[Entries taken from a collection]
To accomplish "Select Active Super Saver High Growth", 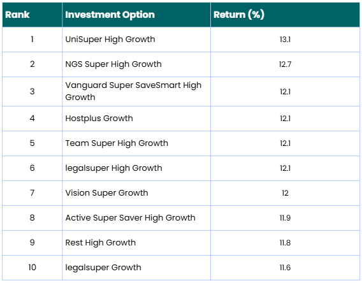I will click(x=130, y=218).
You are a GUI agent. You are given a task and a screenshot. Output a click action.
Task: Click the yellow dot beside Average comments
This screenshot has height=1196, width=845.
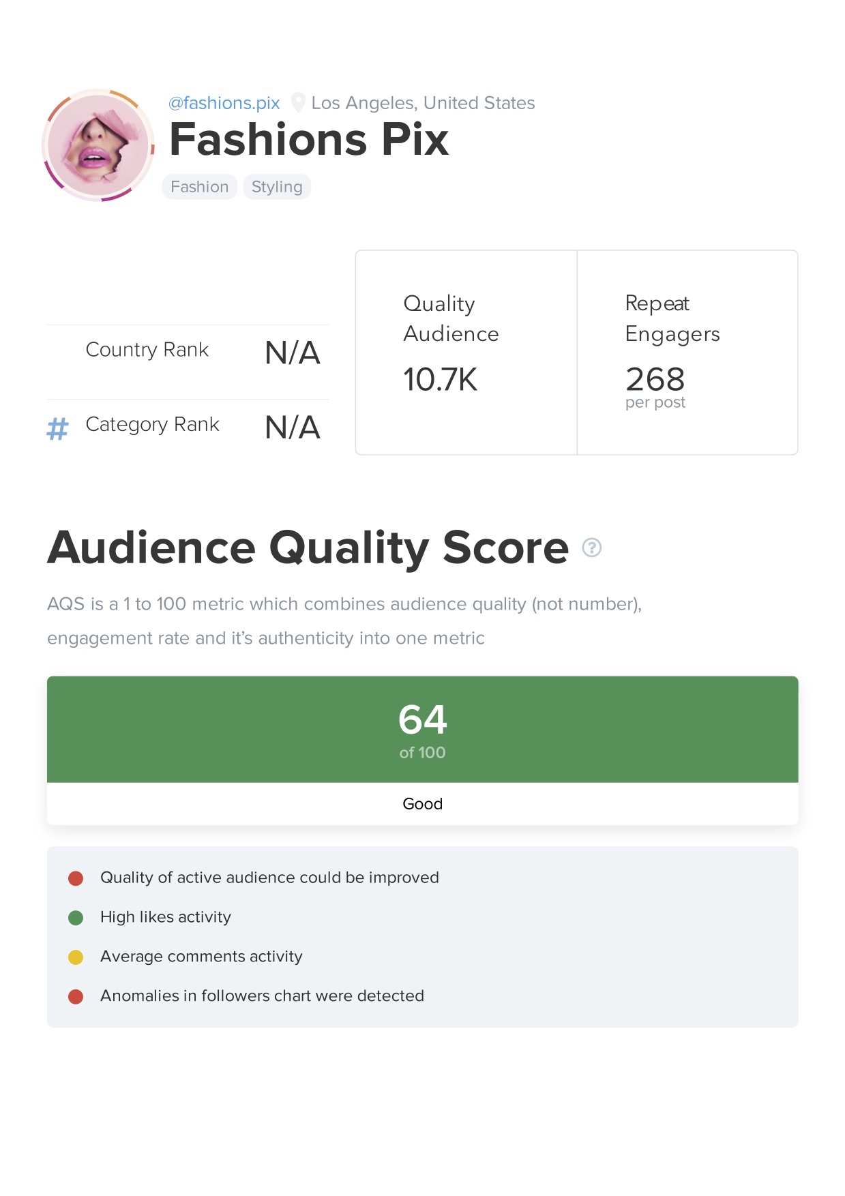[x=76, y=957]
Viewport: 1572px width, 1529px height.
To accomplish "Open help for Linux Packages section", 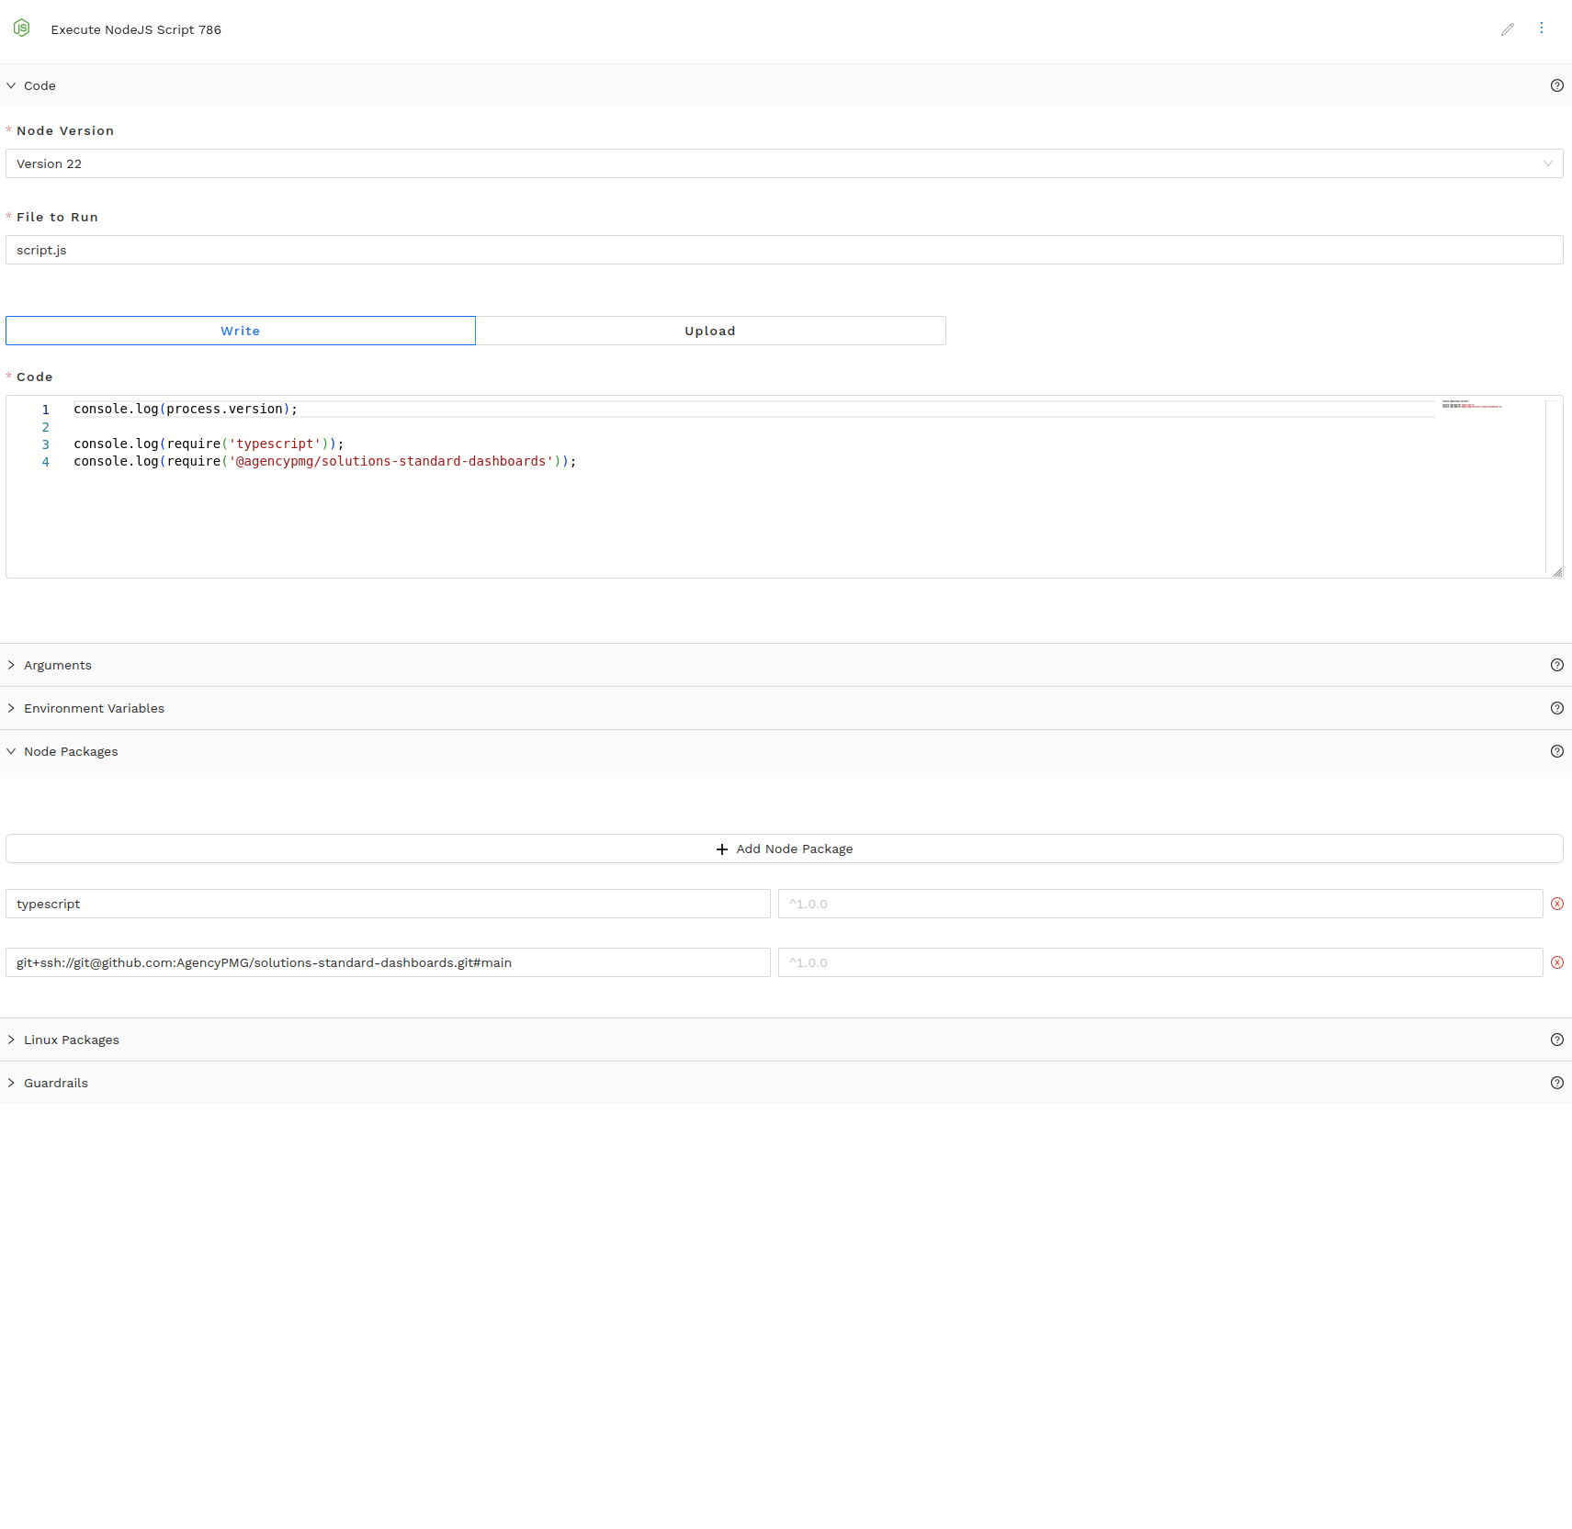I will click(1556, 1040).
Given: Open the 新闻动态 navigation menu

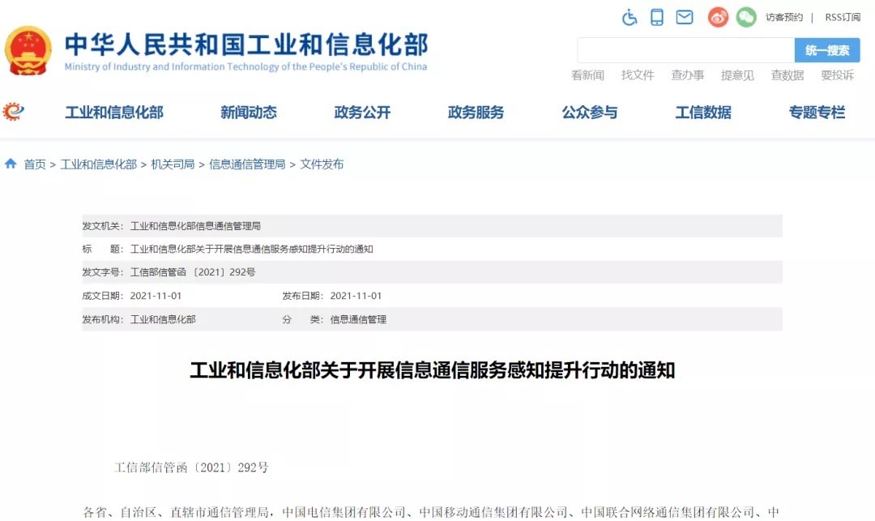Looking at the screenshot, I should coord(249,113).
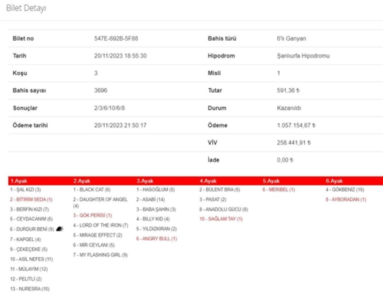The height and width of the screenshot is (297, 383).
Task: Switch to the 6.Ayak column header
Action: [x=334, y=181]
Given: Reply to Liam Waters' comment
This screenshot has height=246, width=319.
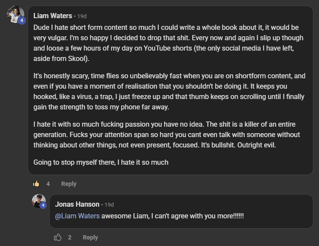Looking at the screenshot, I should 69,184.
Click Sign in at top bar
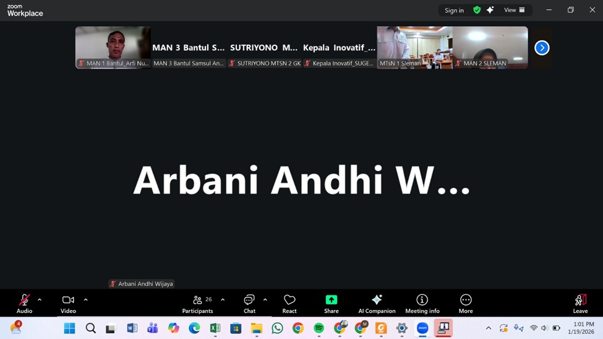This screenshot has width=603, height=339. coord(454,11)
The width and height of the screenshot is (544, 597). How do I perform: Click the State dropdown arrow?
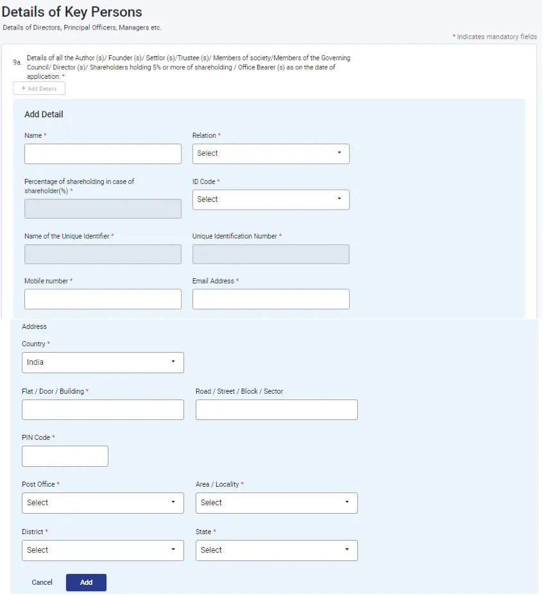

HOW TO COMPLETE THIS TASK:
Would you restate word for word only the lines from the line with "Click Sign in at top bar" to the last line above, with the pictures left out?

EXERCISE RESULT:
Click Sign in at top bar
This screenshot has width=603, height=339. coord(454,11)
The width and height of the screenshot is (544, 597). How do I perform: Click the State dropdown arrow?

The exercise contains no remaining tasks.